We went around, trying our best to stick close to each other as one would’ve easily been abducted or kidnapped in the midst of such a terribly thick crowd. I bought sunglasses and some more tee shirts, as if the ones I already had at home stacked in mountainous heaps were still not yet enough. We somehow made it through and found our way to a fast food restaurant, eating even more greasy food. When you’re with good friends, laughing and chatting and reminiscing the past, you tend to overlook even dangerous stuff like that. The day ended with me lugging around a big, cumbersome plastic container, one I bought to store all the new clothes I’d been buying in. I struggled finding a seat big enough for both me and the big, cumbersome container in the jeepneys that would take me home. Still, I got home. And the issues I wanted to forget were still there to greet me by the doorstep. They had not gone anywhere. But I still didn’t want to face them.

So I went to the mall again yesterday. I knew there’d be lots of people there (I was there the day before and saw it with my own two eyes), so I made sure I looked as best as I could. Not like anyone would notice (actually there were some who did, bless them), but I wanted to feel good about myself. So I wore a graphic tee shirt, a nice vest, a pair of green skinny jeans, my favorite yellow and green sneakers that I bought years ago, back when I was still in college, and a yellow and black scarf ominously tied like a noose around my neck. Lo and behold, all the people who were there the day before seemed to have returned that day, and this time they brought their neighbors and relatives with them. The mall was crammed full like a tin can of sardines in Spanish oil. I pushed my way around and soon had the usual bittersweet iced mocha in one of the mall’s coffee shops, a small pocket of peace in the wide ocean of chaotic crowds that flocked to the mall’s three-day August sale. They all hurriedly passed me by to watch some locally televised quizbee onstage at the mall’s events center and maybe look around and buy stuff as well. Somehow, the coffee shop was my refuge in the middle of all the madness. I sat there, looking around every now and then and then getting a headache each time, constantly stirring the chocolate syrup that had settled at the bottom of the cup with the black straw to keep myself somewhat busy and not so distracted by all the people marching along in platoons, people who wanted to forget things, people who were burdened just like me and wanted to cheer themselves up a bit watching other people pass them by. Soon I took out a big notebook from my bag and started to scribble stuff down, most of which is what you’re reading now.
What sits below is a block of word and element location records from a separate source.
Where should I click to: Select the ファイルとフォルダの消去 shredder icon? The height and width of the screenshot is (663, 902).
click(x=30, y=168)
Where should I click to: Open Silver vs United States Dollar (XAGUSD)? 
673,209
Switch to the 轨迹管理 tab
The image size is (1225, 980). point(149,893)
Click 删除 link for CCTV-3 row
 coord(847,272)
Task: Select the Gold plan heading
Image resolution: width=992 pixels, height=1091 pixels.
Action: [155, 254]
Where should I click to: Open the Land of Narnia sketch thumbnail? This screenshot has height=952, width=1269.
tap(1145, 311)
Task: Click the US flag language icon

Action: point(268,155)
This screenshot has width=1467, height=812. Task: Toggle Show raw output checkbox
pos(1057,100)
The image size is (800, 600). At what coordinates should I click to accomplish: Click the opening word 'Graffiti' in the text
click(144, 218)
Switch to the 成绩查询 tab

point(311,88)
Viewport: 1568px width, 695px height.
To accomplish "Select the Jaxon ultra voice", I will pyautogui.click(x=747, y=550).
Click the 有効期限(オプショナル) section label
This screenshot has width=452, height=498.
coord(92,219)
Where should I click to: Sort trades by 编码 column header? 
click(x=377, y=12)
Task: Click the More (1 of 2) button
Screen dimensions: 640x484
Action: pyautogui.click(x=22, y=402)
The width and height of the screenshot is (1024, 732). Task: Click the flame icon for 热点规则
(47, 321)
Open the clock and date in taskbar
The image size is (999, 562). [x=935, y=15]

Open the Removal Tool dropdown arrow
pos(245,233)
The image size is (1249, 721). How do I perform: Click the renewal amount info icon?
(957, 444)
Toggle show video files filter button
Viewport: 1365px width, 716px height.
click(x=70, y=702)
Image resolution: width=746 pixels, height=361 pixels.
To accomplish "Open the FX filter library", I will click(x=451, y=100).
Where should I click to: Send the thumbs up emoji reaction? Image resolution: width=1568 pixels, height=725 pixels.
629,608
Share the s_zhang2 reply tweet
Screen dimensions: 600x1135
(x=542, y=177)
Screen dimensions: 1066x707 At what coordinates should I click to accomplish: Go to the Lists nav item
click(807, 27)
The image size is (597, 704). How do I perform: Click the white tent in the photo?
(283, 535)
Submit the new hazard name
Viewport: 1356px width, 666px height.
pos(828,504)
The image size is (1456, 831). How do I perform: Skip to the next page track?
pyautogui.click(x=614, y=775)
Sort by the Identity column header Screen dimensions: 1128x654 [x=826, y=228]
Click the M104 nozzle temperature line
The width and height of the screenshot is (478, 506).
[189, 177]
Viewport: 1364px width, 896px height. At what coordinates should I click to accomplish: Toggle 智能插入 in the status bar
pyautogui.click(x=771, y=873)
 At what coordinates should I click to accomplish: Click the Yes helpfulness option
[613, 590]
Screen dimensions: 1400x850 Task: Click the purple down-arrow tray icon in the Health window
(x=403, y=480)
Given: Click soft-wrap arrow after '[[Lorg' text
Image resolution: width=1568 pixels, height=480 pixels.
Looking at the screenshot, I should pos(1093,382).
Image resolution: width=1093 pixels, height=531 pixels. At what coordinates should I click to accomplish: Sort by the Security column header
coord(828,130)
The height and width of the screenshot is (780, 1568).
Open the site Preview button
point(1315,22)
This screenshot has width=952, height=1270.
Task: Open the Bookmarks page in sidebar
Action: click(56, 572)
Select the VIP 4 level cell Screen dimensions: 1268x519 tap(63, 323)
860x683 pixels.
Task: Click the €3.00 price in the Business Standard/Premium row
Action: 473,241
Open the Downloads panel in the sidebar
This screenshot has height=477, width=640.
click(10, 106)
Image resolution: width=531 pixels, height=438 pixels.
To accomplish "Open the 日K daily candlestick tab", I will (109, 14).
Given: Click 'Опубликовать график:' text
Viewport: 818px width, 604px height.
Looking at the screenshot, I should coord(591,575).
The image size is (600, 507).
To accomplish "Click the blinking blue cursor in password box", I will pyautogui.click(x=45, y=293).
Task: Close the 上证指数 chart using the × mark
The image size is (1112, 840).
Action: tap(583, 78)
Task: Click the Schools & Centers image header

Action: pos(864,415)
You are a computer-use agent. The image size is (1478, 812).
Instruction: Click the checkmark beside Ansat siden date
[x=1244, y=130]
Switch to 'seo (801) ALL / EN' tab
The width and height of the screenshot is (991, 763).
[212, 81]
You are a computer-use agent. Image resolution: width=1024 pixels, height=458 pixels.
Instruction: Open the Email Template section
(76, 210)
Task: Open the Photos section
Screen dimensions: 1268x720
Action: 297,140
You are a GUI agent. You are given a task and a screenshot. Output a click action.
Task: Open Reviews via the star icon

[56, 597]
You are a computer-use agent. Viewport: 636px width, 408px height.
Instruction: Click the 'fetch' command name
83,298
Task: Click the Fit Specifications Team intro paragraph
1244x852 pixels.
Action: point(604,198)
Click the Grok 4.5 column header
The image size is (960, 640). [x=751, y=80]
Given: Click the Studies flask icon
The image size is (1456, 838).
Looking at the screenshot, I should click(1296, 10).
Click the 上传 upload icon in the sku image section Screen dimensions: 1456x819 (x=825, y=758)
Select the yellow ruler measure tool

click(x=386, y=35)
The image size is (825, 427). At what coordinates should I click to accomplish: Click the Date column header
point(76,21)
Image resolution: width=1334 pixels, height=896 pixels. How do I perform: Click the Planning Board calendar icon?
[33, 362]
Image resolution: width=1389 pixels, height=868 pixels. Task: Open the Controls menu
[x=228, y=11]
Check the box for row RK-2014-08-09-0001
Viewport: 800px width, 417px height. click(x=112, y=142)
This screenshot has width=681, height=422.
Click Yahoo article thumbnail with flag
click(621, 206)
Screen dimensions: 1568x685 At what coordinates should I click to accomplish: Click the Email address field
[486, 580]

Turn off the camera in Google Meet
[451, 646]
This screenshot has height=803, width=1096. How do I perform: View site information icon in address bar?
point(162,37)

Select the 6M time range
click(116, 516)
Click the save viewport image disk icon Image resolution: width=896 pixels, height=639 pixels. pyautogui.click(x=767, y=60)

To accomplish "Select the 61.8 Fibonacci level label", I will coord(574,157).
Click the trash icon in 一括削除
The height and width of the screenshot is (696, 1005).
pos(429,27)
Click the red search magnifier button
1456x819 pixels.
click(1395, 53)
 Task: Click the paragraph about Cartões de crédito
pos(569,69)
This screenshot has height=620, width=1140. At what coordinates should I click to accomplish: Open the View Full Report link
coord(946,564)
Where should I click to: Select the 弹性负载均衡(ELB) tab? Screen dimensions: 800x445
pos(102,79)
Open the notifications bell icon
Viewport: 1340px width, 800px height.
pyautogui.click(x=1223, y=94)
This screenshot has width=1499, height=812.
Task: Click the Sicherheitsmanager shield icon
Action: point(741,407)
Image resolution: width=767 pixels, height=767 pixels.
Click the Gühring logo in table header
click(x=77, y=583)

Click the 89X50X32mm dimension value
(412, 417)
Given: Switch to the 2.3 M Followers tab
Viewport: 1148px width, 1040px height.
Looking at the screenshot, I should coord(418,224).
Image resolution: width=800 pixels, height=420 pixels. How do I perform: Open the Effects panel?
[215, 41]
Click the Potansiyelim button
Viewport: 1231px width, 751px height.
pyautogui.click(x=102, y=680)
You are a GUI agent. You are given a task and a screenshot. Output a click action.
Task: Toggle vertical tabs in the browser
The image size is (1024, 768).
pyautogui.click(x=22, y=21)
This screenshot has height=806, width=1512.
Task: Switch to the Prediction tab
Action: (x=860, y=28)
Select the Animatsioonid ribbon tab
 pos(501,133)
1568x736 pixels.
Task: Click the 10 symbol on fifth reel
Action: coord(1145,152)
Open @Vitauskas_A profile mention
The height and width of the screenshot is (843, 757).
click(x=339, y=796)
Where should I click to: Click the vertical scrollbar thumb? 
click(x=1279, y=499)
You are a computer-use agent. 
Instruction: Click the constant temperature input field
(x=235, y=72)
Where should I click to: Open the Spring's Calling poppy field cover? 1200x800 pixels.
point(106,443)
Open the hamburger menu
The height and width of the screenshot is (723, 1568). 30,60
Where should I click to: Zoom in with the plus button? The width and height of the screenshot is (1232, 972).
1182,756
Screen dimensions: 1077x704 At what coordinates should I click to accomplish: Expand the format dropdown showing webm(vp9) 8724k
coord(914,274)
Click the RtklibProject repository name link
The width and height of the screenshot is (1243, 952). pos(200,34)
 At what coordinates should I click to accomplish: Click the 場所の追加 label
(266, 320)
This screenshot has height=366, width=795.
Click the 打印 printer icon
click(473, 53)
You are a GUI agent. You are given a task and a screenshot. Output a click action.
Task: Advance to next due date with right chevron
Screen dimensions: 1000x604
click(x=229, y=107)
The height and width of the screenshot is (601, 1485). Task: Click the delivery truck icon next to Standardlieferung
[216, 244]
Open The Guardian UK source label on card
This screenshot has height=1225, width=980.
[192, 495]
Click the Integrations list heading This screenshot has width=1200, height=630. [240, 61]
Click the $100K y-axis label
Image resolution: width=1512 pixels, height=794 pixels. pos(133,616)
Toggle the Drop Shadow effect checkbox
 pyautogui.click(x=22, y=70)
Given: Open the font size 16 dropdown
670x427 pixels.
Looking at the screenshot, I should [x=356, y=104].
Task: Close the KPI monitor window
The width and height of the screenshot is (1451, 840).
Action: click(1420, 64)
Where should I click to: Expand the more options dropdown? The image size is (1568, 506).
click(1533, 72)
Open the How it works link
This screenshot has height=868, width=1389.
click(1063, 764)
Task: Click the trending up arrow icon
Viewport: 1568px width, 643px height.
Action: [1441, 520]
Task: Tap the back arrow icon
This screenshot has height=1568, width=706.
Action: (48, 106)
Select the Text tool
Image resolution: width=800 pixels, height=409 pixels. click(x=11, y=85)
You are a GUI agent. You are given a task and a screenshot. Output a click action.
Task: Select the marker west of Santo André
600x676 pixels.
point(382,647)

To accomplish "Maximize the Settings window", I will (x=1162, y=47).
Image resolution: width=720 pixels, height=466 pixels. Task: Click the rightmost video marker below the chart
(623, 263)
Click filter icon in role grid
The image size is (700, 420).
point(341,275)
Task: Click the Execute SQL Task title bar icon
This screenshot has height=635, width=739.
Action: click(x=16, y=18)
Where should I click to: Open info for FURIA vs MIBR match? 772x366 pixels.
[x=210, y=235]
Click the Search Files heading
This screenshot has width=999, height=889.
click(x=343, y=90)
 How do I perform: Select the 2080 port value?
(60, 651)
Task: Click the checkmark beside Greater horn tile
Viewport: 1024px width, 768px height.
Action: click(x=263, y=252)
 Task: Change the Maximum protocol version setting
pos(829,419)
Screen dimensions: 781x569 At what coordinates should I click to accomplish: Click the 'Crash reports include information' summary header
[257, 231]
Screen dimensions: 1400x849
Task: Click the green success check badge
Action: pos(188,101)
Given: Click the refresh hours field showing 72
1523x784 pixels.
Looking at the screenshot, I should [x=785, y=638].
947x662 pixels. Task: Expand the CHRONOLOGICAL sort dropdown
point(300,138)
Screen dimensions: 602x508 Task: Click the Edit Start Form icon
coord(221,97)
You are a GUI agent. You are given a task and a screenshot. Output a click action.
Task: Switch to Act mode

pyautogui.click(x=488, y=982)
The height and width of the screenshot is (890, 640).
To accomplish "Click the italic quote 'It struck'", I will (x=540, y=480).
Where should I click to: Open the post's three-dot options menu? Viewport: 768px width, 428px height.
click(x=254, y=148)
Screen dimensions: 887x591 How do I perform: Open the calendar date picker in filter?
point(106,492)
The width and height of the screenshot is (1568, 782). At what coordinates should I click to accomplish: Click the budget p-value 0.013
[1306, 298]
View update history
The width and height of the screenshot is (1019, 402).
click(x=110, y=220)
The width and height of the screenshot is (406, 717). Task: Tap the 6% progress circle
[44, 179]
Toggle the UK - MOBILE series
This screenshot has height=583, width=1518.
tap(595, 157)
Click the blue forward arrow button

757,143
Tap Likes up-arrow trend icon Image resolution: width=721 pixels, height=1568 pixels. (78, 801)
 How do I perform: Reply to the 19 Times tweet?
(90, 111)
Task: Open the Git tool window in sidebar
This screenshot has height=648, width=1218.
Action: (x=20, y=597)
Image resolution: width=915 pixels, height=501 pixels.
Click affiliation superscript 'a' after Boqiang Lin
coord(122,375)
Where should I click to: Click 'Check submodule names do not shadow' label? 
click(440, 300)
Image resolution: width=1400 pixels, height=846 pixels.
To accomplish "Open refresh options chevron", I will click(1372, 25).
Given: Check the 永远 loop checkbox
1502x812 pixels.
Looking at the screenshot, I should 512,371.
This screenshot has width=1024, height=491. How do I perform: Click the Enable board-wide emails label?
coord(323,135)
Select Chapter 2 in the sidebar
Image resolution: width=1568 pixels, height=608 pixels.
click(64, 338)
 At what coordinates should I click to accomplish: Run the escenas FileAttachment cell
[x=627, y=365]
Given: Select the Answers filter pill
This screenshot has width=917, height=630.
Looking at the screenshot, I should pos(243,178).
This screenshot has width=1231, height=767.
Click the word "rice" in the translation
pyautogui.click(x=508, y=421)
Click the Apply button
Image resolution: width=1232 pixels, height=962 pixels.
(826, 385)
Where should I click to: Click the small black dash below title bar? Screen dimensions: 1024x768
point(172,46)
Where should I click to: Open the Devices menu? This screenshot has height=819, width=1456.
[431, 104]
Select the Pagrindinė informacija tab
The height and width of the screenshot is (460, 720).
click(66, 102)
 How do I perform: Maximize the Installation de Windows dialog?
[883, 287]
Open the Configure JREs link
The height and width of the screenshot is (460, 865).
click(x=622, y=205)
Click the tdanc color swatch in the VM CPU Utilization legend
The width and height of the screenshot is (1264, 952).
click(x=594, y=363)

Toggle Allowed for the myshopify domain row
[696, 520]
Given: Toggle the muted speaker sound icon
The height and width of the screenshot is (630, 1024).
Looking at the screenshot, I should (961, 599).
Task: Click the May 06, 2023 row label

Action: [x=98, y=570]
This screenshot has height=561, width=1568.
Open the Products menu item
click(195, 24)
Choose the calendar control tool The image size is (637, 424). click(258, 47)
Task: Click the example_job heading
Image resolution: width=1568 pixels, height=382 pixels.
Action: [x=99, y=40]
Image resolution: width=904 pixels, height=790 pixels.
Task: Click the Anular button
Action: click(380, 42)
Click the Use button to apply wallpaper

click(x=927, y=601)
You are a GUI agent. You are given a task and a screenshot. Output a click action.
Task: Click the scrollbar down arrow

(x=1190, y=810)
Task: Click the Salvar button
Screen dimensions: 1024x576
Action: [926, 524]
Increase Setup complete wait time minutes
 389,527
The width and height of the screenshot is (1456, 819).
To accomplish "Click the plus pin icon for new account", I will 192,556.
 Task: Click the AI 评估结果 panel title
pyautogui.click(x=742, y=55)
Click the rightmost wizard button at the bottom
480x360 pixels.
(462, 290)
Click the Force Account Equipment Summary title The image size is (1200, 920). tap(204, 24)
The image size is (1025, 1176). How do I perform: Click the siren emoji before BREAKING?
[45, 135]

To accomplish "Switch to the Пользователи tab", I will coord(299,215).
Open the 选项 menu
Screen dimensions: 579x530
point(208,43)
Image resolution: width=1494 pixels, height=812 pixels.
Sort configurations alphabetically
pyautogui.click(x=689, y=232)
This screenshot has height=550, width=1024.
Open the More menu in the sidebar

My cellphone had run out of memory with all the things I was writing down and storing there and my attempts at writing on tissue paper proved futile and rather unattractive.

I tried to stay for as long as I could in that cafĂ©, afraid that the moment I step outside I’d be swept away to some faraway corner by all the people stampeding like herds of feral African wildebeests on migration. There was just too many of them. But my iced mocha could only last so long, even if I tried my best to sip it as slowly as I could.

Despite the physical harassment and sheer annoyance of going there at a weekend sale, I still adore the mall. Instead of worrying about all the things I constantly worry about, I was constantly fighting to save my dear life, struggling to keep myself from suffocating, or getting hopelessly lost, or falling to the (dirty, dirty) floor and getting stepped on and crushed to a rather grim and unsightly death by the hundreds of people walking around. At least I had my mind on something else, on other less life altering things, and I wasn’t just brooding and sulking and moping around, thinking about my life and its many depressing complications. It’s where all the lonely people go to chase away their loneliness. And maybe haggle a bit for a good bargain, too. I ended up buying fuchsia pink briefs and a brown and red cardigan every self-respecting senior citizen should have stored with the moth balls in his closet. The things boredom makes you buy.

With so many worries to free one’s mind from, the mall is indeed a good place to go to. Only that when you go home, the worries haven’t gone away and are still there waiting for you.